Extracted records
┄┄┄┄┄┄┄┄┄┄
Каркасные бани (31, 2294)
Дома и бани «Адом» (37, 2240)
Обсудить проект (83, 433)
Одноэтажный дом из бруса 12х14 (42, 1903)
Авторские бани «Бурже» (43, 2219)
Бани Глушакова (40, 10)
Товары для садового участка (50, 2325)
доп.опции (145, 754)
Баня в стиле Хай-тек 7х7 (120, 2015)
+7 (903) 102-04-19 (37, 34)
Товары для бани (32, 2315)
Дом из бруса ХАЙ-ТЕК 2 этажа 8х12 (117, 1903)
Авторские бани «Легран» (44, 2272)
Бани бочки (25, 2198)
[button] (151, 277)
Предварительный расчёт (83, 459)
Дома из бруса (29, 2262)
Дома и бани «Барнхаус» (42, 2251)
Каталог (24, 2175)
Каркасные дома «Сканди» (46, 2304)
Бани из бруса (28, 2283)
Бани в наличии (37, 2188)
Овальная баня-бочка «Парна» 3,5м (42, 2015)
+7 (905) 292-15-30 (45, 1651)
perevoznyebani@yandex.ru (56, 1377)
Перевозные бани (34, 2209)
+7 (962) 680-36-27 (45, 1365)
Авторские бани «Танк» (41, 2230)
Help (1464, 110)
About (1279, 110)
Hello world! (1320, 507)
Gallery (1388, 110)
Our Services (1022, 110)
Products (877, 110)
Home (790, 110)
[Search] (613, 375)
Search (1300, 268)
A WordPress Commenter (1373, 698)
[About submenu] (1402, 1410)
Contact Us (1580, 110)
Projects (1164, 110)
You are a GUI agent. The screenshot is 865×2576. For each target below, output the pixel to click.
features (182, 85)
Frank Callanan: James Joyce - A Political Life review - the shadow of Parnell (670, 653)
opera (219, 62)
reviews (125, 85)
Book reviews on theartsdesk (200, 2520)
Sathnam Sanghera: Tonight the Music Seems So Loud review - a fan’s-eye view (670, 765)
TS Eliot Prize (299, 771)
┄┄┄┄┄┄┄┄┄┄
Directions for this task
All lines of the entries above where "Авторские" turns up should be reported.

Answer to this problem
Авторские бани «Бурже» (43, 2219)
Авторские бани «Легран» (44, 2272)
Авторские бани «Танк» (41, 2230)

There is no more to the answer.